Social Media as Catalyst, Not Connection

I've felt extra lonely lately. And I've noticed that when I'm really lonely, I scroll social media for hours. (Okay, maybe I do this when I'm bored, too.) I scroll looking for something to touch my heart, for something to impact my mind, for something to make me feel less alone. You know what? It doesn't work.

Brene Brown writes in her book, Braving the Wilderness that social media is a catalyst for connection, but not a substitute for community. “Face-to-face connection is imperative in our true belonging practice,” she writes (p. 140). Man, I think she's right.

When I've had a long day at work, when I'm tired and alone and just want someone to understand, I scroll. I look for belonging. And most of the time I don't find it. What I mostly find are beautiful lives, lived in beautiful places, with a beautiful lack of struggle. There's some honesty, but most of what I see is the reverse of what I have, and it makes me angry and envious and more tired.
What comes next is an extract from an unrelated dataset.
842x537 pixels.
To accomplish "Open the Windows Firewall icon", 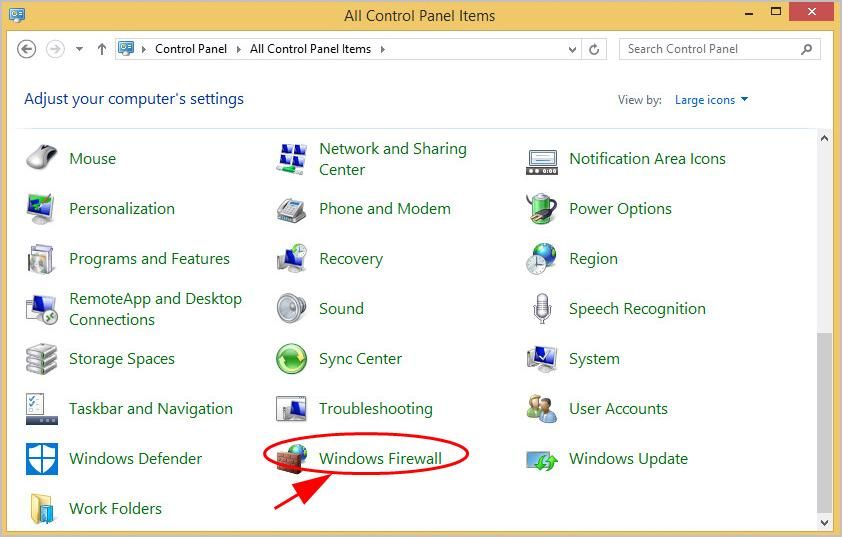I will click(x=292, y=459).
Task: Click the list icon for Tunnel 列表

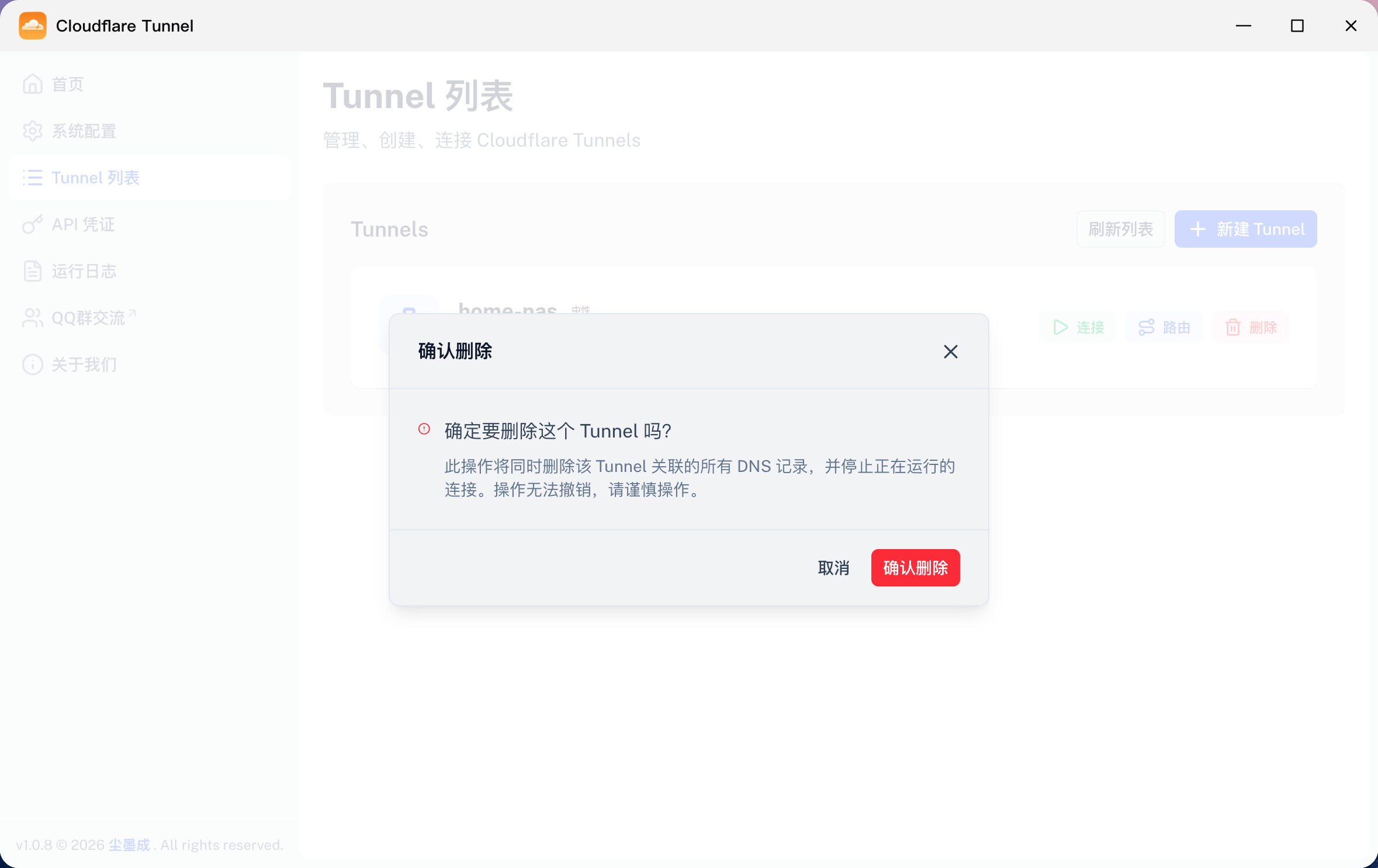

On the other hand, when I actually get out in community, when I force myself to make face-to-face connections, I come home tired and exhausted, but a good tired and exhausted. I find that I don't want or need to check Instagram or Facebook or Pinterest. I'm content, ready to shower, eat my snack, and head to bed. I've had my fill. I've filled and been filled, and I'm ready to accept my aloneness, to belong to myself and live my own life without comparison.

Social media isn't bad. There is some real and great and honest stuff out there. But overusing social media is bad, at least for me. When I try to make it something it's not, a substitute for community, it fails. I fail.



So here's to using social media as a catalyst, not a connection. To connecting with real humans, with real hearts, in real places. To experiencing the beauty that is life lived with real people, even if that includes real struggle.